— Start —
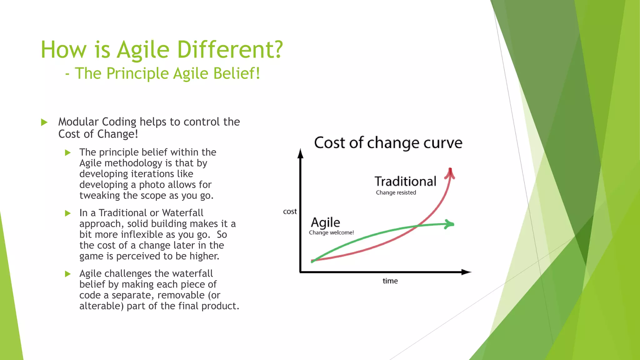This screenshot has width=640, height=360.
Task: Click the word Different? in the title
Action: (230, 50)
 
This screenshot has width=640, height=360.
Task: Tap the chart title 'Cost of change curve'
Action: (388, 143)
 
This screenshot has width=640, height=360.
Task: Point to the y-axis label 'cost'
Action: (290, 212)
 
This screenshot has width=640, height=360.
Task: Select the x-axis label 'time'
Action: (390, 281)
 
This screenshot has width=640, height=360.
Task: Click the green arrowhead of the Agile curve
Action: (450, 224)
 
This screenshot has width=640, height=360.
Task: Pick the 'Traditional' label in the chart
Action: (405, 181)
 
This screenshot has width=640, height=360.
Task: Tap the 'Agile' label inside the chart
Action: (325, 222)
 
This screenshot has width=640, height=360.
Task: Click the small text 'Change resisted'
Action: (396, 192)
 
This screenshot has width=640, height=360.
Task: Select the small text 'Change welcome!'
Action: (331, 232)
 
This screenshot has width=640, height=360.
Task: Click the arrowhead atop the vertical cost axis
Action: (300, 154)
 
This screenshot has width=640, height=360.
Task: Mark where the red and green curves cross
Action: (418, 226)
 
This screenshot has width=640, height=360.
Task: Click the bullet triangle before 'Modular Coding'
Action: (44, 122)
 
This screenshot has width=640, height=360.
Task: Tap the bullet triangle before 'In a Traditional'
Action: (68, 213)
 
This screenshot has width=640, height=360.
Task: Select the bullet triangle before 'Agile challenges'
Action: (68, 274)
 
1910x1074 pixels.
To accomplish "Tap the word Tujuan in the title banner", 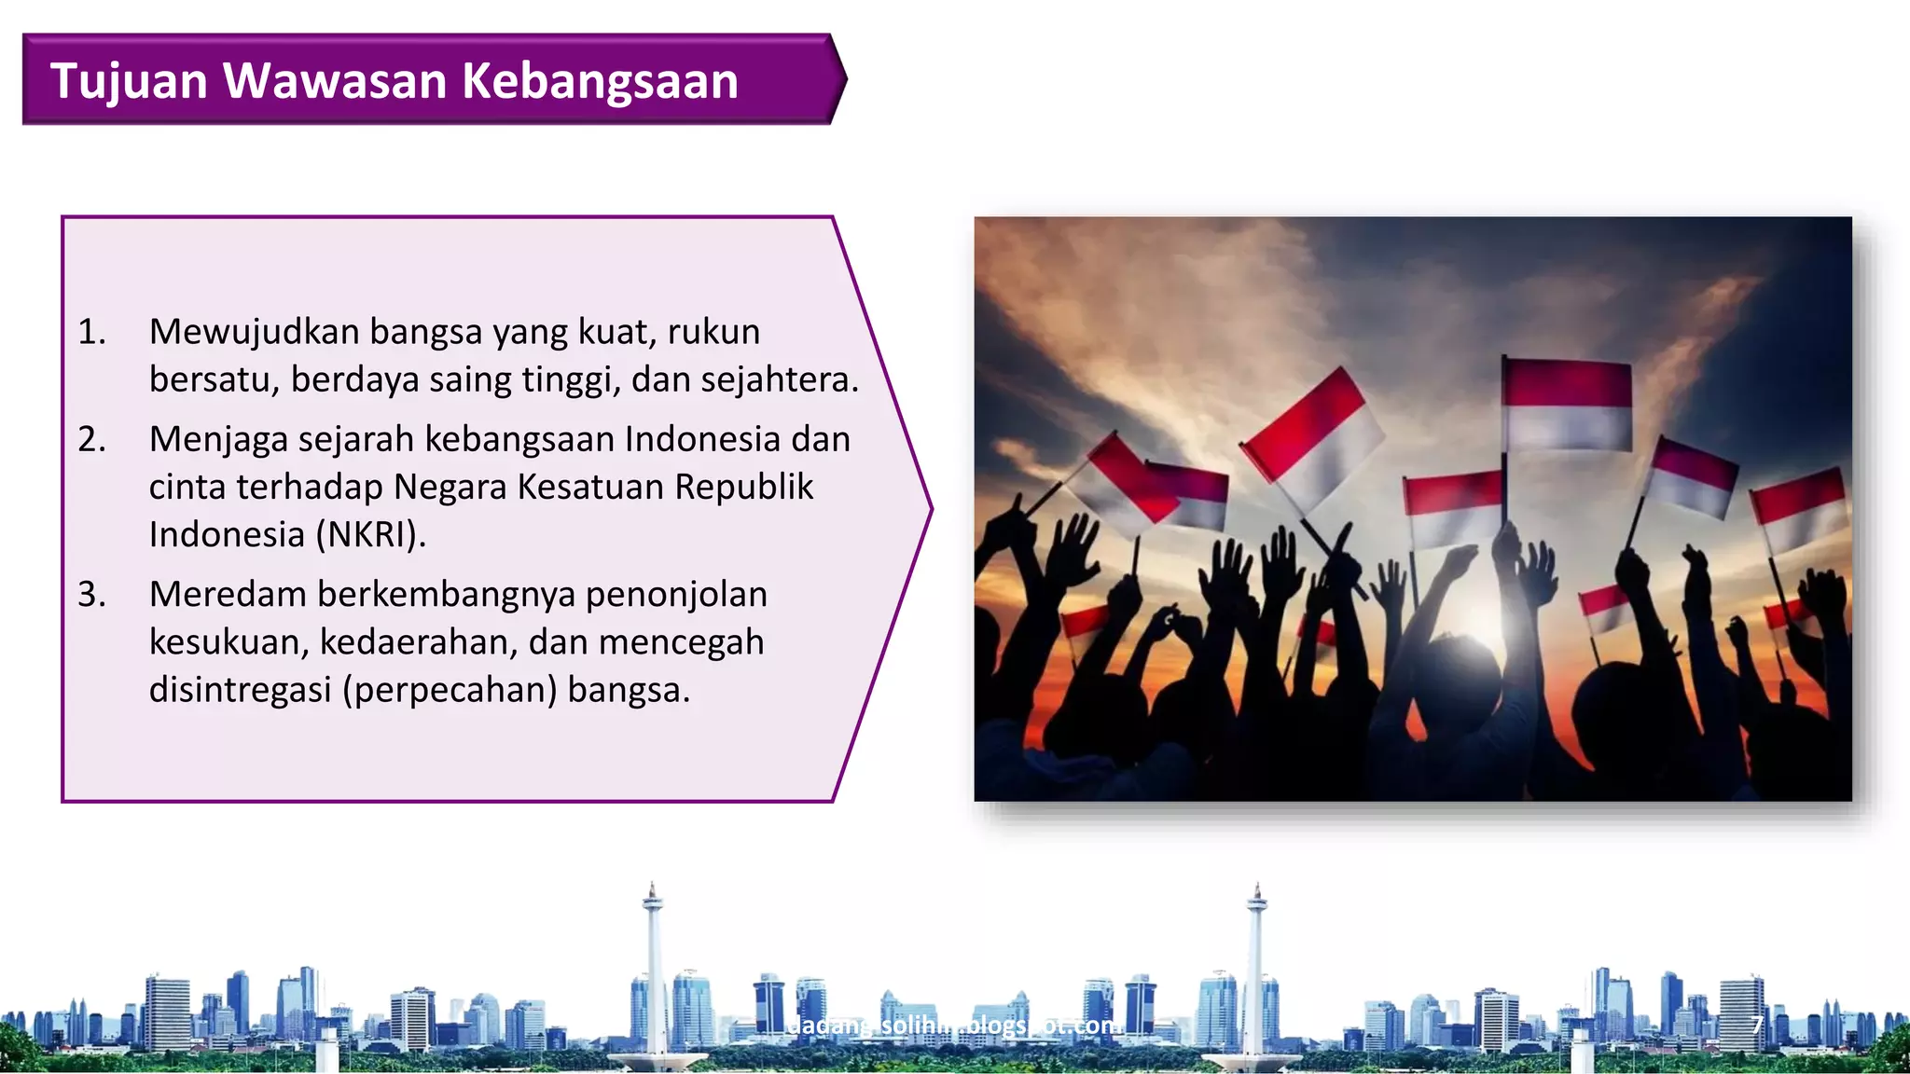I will (x=129, y=81).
— End —
- **What to do**
Rewrite the entries from the first line through the line containing "Action: (300, 154)", changing "screenshot" to "capture" and keeping everything else the same. Omit the pictures.

- **Exercise result**
This capture has width=640, height=360.
Task: Click the word Different? in the title
Action: (230, 50)
 
This capture has width=640, height=360.
Task: Tap the chart title 'Cost of change curve'
Action: (388, 143)
 
This capture has width=640, height=360.
Task: Point to the y-axis label 'cost'
Action: (290, 212)
 
This capture has width=640, height=360.
Task: Select the x-axis label 'time'
Action: (390, 281)
 
This capture has width=640, height=360.
Task: Click the green arrowhead of the Agile curve
Action: (450, 224)
 
This capture has width=640, height=360.
Task: Pick the 'Traditional' label in the chart
Action: (405, 181)
 
This capture has width=640, height=360.
Task: Tap the 'Agile' label inside the chart
Action: (325, 222)
 
This capture has width=640, height=360.
Task: Click the small text 'Change resisted'
Action: (396, 192)
 
This capture has width=640, height=360.
Task: Select the small text 'Change welcome!'
Action: (331, 232)
 
This capture has width=640, height=360.
Task: Click the arrowhead atop the vertical cost axis
Action: (300, 154)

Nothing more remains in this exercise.